Казалось бы, что брюзжать? И деньги по нынешним временам не очень большие, и издание за государственный счет какого-нибудь шеститомника по истории российской оборонки – дело столь же узкоспециальное, сколь и невинное.

Но вопрос в другом – а стоило ли вообще тратить деньги на мероприятия с сомнительным содержанием, неясными целями и непонятными результатами на выходе?

Но даже это не главное. Проблема в том, что у государства и вверенного ему населения два разных патриотизма. Один – полностью отождествляющий понятия «государство» и «страна», «государство» и «народ», «государство» и «общество», в ряде случаев объединяющий государство и одного человека (в этом смысле очень технологична для патриотического воспитания, например, «Рухнама» Сапармурата Ниязова).

Подобного рода подход нашел свое отражение в программе патриотического воспитания.

В этом контексте любая критика государства антипатриотична. Другой подход: государство и страна – вещи неотождествимые. Любовь к России не обязательно совпадает с любовью к государству и его символам, как иной раз радикальным образом расходятся интересы общества с интересами государства.

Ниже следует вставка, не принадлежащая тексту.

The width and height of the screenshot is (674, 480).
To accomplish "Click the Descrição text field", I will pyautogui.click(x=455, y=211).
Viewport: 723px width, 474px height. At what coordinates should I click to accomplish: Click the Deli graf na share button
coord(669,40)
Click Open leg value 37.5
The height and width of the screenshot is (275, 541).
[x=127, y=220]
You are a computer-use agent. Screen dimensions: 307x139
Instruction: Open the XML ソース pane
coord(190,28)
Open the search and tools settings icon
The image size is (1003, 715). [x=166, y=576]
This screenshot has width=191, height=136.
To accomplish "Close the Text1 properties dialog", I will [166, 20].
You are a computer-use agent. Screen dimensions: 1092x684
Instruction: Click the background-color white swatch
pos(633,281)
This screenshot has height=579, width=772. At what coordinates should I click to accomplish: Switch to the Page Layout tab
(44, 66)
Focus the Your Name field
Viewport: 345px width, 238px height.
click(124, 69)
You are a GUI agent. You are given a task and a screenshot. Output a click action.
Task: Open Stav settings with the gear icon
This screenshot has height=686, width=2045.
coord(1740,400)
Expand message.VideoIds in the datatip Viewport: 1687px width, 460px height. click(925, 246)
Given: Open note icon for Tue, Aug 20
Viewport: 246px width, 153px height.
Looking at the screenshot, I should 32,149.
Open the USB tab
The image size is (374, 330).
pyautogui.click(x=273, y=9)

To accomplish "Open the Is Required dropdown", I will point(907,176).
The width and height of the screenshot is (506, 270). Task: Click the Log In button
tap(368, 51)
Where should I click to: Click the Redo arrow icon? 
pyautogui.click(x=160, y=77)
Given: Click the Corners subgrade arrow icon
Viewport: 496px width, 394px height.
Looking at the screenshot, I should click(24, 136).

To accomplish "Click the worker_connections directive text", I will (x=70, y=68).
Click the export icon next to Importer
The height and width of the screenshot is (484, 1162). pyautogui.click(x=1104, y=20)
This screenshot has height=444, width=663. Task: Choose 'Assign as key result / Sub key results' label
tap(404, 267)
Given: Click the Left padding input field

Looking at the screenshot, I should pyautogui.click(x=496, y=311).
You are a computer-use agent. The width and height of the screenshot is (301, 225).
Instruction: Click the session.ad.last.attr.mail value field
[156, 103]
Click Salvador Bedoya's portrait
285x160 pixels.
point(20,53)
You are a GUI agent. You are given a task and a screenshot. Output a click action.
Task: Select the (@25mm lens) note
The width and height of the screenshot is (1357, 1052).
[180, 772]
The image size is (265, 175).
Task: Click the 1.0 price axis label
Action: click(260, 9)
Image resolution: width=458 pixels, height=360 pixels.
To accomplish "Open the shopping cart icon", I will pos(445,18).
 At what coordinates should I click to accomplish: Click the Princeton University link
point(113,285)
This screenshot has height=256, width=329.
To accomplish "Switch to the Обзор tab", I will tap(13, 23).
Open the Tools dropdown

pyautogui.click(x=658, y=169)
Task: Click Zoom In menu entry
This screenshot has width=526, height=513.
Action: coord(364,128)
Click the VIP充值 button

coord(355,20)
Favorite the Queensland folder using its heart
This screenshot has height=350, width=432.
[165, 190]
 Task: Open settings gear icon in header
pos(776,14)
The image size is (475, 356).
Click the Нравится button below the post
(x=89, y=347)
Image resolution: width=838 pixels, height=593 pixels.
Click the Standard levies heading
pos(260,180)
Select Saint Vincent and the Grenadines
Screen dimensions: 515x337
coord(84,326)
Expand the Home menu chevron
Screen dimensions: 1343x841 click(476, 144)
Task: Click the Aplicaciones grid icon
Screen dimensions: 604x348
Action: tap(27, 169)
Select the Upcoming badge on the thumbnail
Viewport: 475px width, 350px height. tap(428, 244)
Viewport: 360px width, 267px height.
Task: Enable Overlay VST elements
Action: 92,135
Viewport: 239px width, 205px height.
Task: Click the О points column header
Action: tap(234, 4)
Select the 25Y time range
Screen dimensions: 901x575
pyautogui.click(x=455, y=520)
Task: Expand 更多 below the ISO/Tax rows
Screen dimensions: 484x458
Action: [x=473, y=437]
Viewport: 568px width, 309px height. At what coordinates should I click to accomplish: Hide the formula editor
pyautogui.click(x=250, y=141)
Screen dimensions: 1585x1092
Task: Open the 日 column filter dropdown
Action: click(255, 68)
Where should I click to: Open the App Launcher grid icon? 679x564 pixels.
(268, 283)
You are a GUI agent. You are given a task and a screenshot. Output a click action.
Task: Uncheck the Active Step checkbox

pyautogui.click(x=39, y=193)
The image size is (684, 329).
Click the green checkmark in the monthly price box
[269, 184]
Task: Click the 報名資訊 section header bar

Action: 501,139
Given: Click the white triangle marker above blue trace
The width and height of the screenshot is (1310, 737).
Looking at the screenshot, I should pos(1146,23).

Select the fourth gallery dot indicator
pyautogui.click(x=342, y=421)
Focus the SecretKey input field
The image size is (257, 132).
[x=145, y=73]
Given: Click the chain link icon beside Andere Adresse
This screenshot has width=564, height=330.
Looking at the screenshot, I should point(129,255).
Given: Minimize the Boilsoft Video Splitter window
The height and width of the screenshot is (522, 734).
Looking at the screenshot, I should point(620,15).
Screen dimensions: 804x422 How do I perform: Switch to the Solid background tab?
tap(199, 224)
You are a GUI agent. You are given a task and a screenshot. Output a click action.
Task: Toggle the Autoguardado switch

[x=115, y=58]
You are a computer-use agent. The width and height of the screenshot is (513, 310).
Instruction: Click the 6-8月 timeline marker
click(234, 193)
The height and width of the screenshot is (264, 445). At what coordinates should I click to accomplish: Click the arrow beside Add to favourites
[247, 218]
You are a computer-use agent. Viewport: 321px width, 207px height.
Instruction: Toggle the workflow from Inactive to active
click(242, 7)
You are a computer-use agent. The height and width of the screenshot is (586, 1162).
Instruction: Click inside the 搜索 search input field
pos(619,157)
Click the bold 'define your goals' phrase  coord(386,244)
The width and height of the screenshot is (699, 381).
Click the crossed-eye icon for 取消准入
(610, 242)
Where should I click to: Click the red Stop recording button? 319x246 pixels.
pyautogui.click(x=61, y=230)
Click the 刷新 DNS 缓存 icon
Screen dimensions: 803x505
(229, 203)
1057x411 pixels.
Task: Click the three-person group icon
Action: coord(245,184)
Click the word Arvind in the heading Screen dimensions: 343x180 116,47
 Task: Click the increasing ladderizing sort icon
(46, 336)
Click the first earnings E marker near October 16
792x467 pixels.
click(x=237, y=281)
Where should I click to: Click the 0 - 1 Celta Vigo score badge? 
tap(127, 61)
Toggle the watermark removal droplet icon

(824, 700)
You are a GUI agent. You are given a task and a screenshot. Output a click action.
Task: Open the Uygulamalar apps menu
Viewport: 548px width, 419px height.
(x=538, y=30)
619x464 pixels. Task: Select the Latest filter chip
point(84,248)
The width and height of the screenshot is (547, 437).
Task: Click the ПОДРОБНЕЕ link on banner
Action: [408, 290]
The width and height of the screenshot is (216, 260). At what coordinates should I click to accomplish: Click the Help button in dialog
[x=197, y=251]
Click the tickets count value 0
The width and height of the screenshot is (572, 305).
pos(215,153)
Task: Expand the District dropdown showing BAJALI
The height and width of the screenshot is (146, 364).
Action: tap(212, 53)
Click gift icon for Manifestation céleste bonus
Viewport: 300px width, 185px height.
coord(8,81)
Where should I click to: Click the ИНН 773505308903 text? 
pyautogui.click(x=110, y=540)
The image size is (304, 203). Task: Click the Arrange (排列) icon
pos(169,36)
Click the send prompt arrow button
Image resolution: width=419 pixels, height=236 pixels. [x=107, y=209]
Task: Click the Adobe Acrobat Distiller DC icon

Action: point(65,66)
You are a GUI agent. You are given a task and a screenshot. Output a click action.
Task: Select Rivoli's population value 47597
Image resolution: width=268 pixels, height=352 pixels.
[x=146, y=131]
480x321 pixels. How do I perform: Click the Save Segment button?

В этом контексте, например, сталинский гимн с правленными михалковскими словами не объединяет общество, а раскалывает его (причем до сих пор), оставаясь «неконвенциональным» государственным символом.

Спасло ли Советский Союз отождествление государства и Родины? Помогла ли ему стройная система патриотического воспитания – начиная с детского сада и «Веселых картинок» и заканчивая политинформациями и журналом «Агитатор» с многомиллионным тиражом? Даже развитие, расцвет и агония идеологий не связаны напрямую с интенсивностью пропаганды, что уж говорить о таких тонких вещах, как воспитание патриотизма. Реанимировать любовь государства путем возрождения внешнего и внутреннего агитпропа – это все равно что выпускать ничем не обеспеченные идеологические облигации, «занимая» крупицы народной любви, за которую потом нечем будет заплатить. Долговая пирамида может в один прекрасный день рухнуть – запасов любви государства к народу не хватит, чтобы погасить долги по бумагам с чрезмерно высокой доходностью.

В новой истории России был один эпизод, когда интересы государства и общества, которое было полностью подавлено государством, совпали, – это патриотический порыв Великой Отечественной. Тогда живой символ государства, Сталин, признал за гражданами право называться «братьями и сестрами» и фактически просил у них помощи. Не случайно этот период советской истории многие позднейшие исследователи называли временем свободы. Свобода состояла в совпадении интересов.

Собственно, соблюдение интересов частного человека и есть подлинный патриотизм.

Такую Родину можно любить не только за «куст ракиты над рекой». Такой Родиной – свободной, демократической, лояльной к интересам гражданина – можно гордиться. Но подобного рода патриотизм не воспитать никакими программами, государственными символами, дворцовыми церемониями и портретами.